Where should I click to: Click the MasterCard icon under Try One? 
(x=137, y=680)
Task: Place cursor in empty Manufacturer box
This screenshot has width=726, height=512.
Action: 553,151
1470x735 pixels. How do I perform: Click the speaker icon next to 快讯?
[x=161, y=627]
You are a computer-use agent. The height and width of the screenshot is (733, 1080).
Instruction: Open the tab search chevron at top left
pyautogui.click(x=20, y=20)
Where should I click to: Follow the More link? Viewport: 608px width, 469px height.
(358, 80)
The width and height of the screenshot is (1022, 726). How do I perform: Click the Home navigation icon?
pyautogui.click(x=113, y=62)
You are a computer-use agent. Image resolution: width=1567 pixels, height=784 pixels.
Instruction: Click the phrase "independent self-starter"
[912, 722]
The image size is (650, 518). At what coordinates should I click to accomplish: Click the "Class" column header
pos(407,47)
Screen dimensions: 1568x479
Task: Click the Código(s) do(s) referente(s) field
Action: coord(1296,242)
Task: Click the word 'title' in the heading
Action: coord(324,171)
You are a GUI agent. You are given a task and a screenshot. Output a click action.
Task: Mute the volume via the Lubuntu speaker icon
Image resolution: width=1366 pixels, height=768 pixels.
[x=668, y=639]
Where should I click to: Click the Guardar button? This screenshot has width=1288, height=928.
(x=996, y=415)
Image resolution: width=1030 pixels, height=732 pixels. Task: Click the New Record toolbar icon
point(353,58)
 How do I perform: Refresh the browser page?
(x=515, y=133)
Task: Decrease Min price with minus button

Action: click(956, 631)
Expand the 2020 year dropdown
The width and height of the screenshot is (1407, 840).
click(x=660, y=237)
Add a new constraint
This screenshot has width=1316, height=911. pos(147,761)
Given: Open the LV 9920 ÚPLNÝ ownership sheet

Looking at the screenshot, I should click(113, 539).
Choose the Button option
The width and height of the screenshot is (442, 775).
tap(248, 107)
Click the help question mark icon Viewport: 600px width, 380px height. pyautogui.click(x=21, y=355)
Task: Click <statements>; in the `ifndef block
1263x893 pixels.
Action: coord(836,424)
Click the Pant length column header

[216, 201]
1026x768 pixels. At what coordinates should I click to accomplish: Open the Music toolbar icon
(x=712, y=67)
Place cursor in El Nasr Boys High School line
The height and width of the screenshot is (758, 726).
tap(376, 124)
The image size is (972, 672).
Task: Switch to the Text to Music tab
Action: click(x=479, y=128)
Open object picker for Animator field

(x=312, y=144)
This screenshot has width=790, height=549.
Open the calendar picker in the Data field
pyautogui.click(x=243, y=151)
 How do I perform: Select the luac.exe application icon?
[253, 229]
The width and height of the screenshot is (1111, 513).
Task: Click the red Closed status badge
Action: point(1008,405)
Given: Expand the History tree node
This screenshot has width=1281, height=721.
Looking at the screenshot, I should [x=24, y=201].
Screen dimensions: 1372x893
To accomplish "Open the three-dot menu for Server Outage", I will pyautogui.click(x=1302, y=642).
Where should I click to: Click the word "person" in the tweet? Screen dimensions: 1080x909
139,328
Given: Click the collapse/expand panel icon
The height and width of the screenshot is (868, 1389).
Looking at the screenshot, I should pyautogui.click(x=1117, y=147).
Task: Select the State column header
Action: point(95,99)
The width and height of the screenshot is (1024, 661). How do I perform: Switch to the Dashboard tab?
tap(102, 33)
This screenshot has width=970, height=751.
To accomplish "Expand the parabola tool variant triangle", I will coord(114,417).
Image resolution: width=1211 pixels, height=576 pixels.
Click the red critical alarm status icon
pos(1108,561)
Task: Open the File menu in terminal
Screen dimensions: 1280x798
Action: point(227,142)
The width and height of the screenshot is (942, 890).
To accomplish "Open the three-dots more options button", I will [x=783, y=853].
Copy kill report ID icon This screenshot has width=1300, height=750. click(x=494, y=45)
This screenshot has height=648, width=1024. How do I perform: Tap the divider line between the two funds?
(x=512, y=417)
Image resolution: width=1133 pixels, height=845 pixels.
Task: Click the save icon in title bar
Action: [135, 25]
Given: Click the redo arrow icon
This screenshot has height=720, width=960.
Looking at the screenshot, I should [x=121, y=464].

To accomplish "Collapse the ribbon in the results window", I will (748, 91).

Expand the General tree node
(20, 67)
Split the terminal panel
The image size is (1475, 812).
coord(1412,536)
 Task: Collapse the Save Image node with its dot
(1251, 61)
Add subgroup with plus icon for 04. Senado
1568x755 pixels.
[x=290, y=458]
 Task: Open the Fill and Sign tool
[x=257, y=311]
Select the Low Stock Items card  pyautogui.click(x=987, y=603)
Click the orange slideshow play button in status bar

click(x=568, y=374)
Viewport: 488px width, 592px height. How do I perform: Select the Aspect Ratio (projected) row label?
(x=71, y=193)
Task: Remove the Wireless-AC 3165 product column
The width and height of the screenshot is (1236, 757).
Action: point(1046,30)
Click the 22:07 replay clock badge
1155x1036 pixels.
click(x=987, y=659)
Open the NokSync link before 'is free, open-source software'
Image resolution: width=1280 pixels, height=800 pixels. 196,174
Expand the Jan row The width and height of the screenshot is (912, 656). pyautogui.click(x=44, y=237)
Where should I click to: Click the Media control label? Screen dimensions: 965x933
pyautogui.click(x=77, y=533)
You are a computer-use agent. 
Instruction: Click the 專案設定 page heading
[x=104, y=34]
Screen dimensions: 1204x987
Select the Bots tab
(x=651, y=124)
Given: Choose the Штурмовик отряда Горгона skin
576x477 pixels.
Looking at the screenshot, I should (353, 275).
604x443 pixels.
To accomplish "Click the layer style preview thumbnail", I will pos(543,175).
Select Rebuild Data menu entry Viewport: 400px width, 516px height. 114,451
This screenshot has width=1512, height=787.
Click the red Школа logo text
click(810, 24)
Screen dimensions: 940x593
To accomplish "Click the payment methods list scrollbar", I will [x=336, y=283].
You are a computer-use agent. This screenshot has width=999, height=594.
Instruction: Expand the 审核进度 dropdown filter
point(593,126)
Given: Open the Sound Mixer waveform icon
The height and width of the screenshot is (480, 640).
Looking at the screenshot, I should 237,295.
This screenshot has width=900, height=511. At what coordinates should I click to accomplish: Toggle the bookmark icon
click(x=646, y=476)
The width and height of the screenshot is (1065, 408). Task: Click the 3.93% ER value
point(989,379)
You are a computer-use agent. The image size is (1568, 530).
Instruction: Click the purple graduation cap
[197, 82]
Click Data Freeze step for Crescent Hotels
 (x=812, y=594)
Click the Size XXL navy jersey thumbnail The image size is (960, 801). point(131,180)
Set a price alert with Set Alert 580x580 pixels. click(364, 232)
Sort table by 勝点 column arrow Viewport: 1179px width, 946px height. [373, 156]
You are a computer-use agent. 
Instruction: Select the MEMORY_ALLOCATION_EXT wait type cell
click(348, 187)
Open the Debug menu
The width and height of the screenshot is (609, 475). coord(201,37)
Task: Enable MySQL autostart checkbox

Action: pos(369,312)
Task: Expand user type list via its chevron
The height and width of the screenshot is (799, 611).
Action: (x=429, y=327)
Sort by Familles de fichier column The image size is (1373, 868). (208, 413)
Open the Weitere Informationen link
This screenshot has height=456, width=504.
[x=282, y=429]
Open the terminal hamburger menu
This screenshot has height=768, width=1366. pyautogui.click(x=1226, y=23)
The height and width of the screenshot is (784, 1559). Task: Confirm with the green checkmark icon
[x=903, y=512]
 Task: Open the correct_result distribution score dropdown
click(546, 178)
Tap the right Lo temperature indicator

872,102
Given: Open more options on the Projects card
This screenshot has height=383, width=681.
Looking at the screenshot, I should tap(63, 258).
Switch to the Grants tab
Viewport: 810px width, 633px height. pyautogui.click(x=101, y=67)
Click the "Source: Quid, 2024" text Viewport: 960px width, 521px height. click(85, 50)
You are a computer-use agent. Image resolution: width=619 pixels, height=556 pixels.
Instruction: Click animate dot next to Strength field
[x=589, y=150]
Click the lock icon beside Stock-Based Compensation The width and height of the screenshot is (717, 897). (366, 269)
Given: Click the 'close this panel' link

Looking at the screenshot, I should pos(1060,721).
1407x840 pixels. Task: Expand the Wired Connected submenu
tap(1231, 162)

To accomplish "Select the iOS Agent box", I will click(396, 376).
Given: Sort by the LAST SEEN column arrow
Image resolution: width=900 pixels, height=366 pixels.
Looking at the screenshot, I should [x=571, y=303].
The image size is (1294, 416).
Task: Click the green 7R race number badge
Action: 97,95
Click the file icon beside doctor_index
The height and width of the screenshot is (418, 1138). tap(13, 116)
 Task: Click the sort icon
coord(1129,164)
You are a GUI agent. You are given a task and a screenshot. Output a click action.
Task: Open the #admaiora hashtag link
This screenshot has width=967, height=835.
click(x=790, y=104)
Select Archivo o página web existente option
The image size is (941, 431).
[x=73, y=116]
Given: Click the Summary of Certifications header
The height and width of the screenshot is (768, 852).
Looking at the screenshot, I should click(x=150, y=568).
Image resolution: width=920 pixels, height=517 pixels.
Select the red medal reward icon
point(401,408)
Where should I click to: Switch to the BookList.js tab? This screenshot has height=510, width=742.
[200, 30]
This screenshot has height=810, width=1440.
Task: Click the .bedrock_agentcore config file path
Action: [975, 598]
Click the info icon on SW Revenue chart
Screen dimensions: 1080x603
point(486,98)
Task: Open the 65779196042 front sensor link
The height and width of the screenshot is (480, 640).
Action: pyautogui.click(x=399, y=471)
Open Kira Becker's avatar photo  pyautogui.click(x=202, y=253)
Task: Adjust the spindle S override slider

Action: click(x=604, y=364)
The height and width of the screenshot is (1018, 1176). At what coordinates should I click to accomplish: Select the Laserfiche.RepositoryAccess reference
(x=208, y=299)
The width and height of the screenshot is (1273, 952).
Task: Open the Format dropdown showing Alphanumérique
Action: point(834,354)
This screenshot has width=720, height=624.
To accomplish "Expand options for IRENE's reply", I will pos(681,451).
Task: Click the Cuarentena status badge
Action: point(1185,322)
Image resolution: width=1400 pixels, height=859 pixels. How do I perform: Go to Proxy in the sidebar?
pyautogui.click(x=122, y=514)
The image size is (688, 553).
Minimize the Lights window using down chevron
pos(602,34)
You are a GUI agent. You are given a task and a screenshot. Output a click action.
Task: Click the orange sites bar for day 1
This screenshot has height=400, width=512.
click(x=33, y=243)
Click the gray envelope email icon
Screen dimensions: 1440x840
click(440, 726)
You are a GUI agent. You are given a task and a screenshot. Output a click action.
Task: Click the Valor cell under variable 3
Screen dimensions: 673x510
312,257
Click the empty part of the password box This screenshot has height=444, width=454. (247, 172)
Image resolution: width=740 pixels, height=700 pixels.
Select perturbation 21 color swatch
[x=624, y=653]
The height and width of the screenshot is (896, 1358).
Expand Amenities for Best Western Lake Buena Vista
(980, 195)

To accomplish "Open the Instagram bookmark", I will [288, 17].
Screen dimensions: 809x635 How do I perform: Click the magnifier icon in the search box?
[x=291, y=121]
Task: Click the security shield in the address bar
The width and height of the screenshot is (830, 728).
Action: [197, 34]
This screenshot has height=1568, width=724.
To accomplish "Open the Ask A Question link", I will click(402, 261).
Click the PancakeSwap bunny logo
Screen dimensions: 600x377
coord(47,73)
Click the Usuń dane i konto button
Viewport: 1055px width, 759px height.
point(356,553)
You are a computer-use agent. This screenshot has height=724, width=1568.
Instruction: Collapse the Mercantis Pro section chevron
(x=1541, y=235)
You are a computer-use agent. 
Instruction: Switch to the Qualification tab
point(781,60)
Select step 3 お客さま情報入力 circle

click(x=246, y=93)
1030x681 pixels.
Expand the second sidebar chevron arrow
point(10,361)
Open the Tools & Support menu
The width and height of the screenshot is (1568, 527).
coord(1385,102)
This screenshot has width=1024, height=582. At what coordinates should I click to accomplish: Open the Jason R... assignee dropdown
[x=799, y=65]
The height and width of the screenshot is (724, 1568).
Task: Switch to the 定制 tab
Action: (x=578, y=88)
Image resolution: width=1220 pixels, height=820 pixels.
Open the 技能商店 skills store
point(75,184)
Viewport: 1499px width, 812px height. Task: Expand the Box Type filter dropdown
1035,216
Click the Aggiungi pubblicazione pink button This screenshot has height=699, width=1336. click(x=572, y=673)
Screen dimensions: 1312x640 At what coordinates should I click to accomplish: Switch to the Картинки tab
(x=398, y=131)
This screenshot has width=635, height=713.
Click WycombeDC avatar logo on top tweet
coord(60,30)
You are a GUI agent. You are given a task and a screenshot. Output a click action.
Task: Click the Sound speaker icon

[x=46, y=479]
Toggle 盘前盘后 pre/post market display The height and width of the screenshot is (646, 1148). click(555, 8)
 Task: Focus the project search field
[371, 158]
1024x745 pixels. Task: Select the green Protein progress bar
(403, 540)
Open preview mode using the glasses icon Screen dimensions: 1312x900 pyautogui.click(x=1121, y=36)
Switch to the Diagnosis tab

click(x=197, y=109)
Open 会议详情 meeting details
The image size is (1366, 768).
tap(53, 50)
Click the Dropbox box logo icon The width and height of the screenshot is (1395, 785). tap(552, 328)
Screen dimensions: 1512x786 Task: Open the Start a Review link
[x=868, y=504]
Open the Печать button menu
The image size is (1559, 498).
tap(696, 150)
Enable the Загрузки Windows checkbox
++++++++++++++++++++
TASK ITEM
Please, from the entries above, set down exactly the lines from the one containing "1155x1036 pixels." through the one containing "Given: Choose the", and only those.

ANSWER SECTION
1155x1036 pixels.
click(x=987, y=659)
Open the NokSync link before 'is free, open-source software'
Image resolution: width=1280 pixels, height=800 pixels. 196,174
Expand the Jan row The width and height of the screenshot is (912, 656). pyautogui.click(x=44, y=237)
Where should I click to: Click the Media control label? Screen dimensions: 965x933
pyautogui.click(x=77, y=533)
You are a computer-use agent. 
Instruction: Click the 專案設定 page heading
[x=104, y=34]
Screen dimensions: 1204x987
Select the Bots tab
(x=651, y=124)
Given: Choose the Штурмовик отряда Горгона skin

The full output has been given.